#### DOCUMENT EXCERPT
Fuerst v. Eichberger
Decision Date | 17 December 1931 |
Docket Number | 1 Div. 698. |
Citation | 224 Ala. 31,138 So. 409 |
Parties | FUERST ET AL. v. EICHBERGER. |
Court | Alabama Supreme Court |
Appeal from Circuit Court, Baldwin County; F. W. Hare, Judge.
Bill by Joseph Eichberger against Mathew Fuerst and Mathew C. Fuerst to enforce an award in arbitration and to cancel conveyances for fraud. From a decree for complainant, respondents appeal.
Affirmed.
R. P Roach, of Mobile, for appellants.
Lloyd A. Magney, of Foley, for appellee.
The suit was to set aside a conveyance alleged to be fraudulent and to defeat a creditor who had judgment under the written award of arbitrators.
The subject of arbitration and awards under the statute and the common law are considered in section 6156 et seq., Code; Rhodes v. Folmar, 208 Ala. 595, 94 So. 745; Gardner v. Newman, 135 Ala. 522, 33 So. 179; Hoffman v. Milner, 142 Ala. 678, 38 So. 758; Wilbourn v. Hurt, 139 Ala. 557, 36 So. 768.
########
#### PROVIDED DATA
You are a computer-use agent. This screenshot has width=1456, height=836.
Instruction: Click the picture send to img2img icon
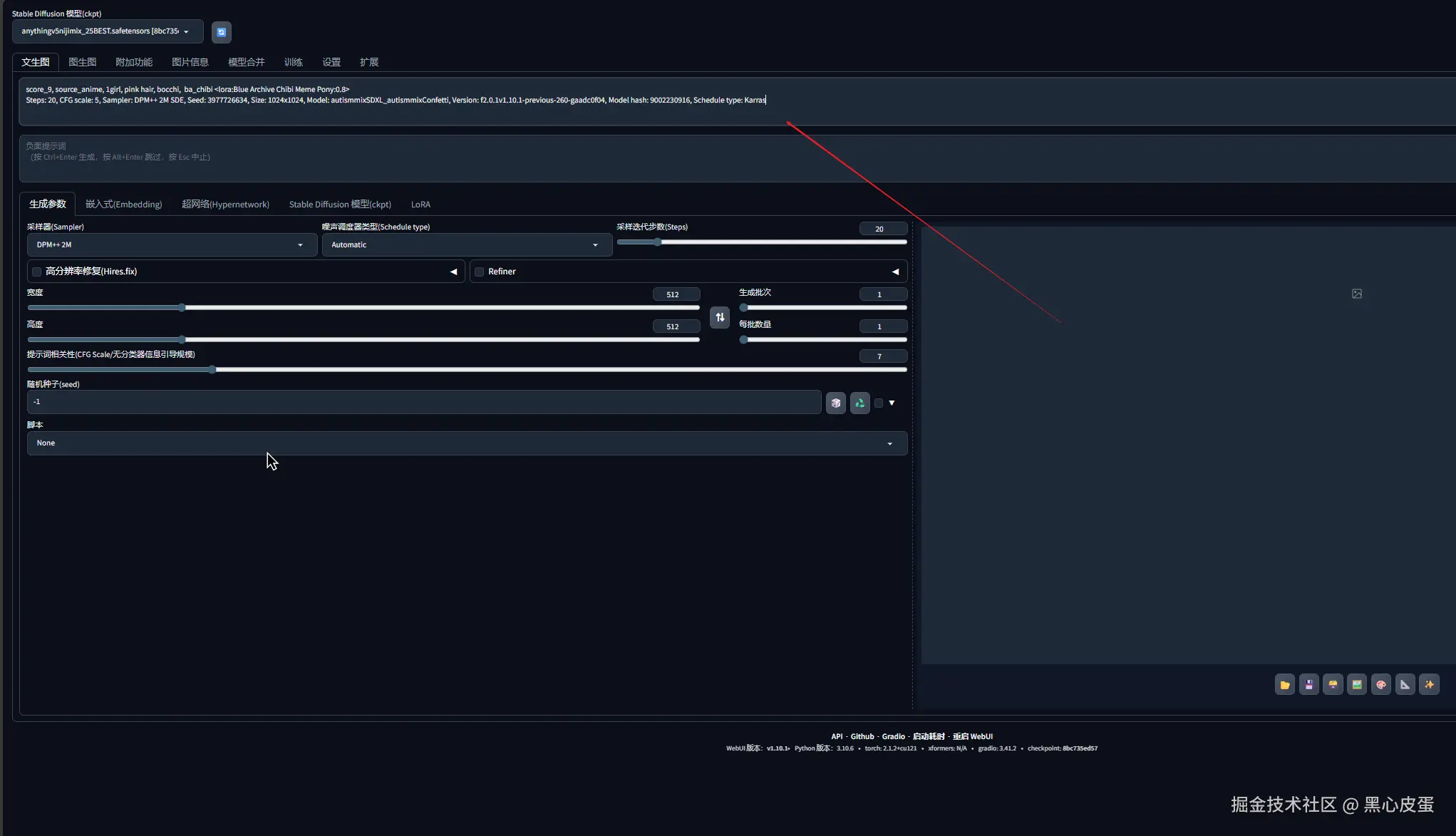[1356, 685]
########
**WRITTEN TASKS**
1. In the case summary, on what ground did the suit seek to set aside a conveyance?
2. Retype the part of the case summary that opens with the words containing "Bill by Joseph" and closes with "Foley, for appellee.".

**ANSWERS IN ORDER**
1. The suit sought to set aside the conveyance because it was alleged to be fraudulent. The bill, brought by Joseph Eichberger, asked the court both to enforce an award in arbitration and to cancel conveyances for fraud.

2.
Bill by Joseph Eichberger against Mathew Fuerst and Mathew C. Fuerst to enforce an award in arbitration and to cancel conveyances for fraud. From a decree for complainant, respondents appeal.
Affirmed.
R. P Roach, of Mobile, for appellants.
Lloyd A. Magney, of Foley, for appellee.